A fine piece in the Jerusalem Post by Yossi Klein Halevi gets to the heart of why dialogue between Israelis and Palestinians is so difficult:

'My journey into the faiths of my neighbors was part of a much broader attempt among Israelis, begun during the first intifada, to understand your narrative, how the conflict looks through your eyes. Your society, on the other hand, has made virtually no effort to understand our narrative. Instead, you have developed what can be called a "culture of denial," that denies the most basic truths of the Jewish story.

'According to this culture of denial, which is widespread not only among your people but throughout the Arab world, there was no Temple in Jerusalem, no ancient Jewish presence in the land, no Holocaust. Nowhere is The Protocols of the Elders of Zion as popular as in the Arab world, which has also become the international center for Holocaust denial. The real problem, then, is not terrorism, which is only a symptom for a deeper affront: your assault on my history and identity, your refusal to allow me to define myself, which is a form of intellectual terror.

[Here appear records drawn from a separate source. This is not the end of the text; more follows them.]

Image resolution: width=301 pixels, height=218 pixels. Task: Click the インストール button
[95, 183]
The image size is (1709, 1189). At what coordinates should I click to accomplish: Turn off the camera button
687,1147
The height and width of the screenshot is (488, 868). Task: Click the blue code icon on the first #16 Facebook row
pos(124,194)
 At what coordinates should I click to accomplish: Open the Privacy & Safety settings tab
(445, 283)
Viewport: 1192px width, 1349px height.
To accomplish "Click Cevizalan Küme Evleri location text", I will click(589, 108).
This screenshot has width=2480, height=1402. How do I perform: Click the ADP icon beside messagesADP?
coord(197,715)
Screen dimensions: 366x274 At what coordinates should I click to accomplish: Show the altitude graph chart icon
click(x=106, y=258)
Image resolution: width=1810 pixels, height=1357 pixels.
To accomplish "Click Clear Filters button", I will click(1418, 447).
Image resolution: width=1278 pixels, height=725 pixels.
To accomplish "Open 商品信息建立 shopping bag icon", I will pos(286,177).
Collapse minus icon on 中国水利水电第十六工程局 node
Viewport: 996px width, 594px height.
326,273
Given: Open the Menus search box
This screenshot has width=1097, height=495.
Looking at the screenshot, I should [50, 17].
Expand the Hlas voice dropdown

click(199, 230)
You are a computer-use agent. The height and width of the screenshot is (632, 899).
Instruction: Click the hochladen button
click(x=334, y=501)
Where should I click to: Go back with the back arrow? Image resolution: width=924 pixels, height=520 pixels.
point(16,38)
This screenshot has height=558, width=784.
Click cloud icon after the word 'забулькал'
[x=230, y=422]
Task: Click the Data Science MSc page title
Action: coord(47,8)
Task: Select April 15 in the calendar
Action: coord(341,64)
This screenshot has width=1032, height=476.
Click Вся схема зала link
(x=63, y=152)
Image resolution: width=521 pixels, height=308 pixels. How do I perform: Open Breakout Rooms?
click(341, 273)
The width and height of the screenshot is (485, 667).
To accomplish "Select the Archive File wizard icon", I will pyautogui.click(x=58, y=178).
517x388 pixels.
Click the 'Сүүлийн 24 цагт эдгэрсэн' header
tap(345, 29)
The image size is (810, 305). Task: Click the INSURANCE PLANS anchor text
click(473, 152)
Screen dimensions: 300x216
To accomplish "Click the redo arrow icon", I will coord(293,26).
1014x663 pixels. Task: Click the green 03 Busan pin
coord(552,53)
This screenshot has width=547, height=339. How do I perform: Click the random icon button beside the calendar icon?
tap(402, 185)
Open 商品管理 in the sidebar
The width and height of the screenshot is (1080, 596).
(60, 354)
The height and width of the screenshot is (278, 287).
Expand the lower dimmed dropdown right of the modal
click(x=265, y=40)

'In your society's official embrace, through media and schools and mosques, of the culture of denial, you have tried to reinvent us, to redefine us out of our national existence. We too once tried to define you out of national existence, insisting that you weren't a real people but an appendage to the Arab world. Today, though, only the Israeli hard Right repeats Golda Meir's insistence that there are no Palestinians. Yet your political and spiritual leadership routinely insists that there is no Jewish people – only a Jewish faith, or an invented identity like General Yusuf's "Arab Jews," or an ersatz people descended from the Khazars. In so doing, you ignore how Jews have always defined themselves: as a people with a faith.
‘True, it's easier for the powerful than it is for the powerless to develop more nuanced attitudes toward the conflict. When you have an army and a thriving economy, you can afford to rethink your own history and even accommodate a competing narrative. Yet in truth you have never understood us, never understood that we aren't a modern version of the Crusaders but an indigenous people returning home.'

All very true, except for one point with which I would cavil. Golda Meir did not, as far as I recall, insist that there were no Palestinians. What she said was that there was not a Palestinian people. The indefinite article was crucial. There were people who were Palestinian, of course, but not ‘a’ people – because the Arabs who were already in or had immigrated into Palestine considered themselves to be Syrian or Egyptian or part of the Arab people. Palestinian national identity was constructed as an artifice to bamboozle the world and finally drive out the Jews. It succeeded in the first aim beyond their wildest dreams, and has now become a created fact. Halevi’s article, which poignantly demonstrates that while the Israelis want co-existence in two separate states the Palestinians do not, suggests why the second aim remains still tragically alive.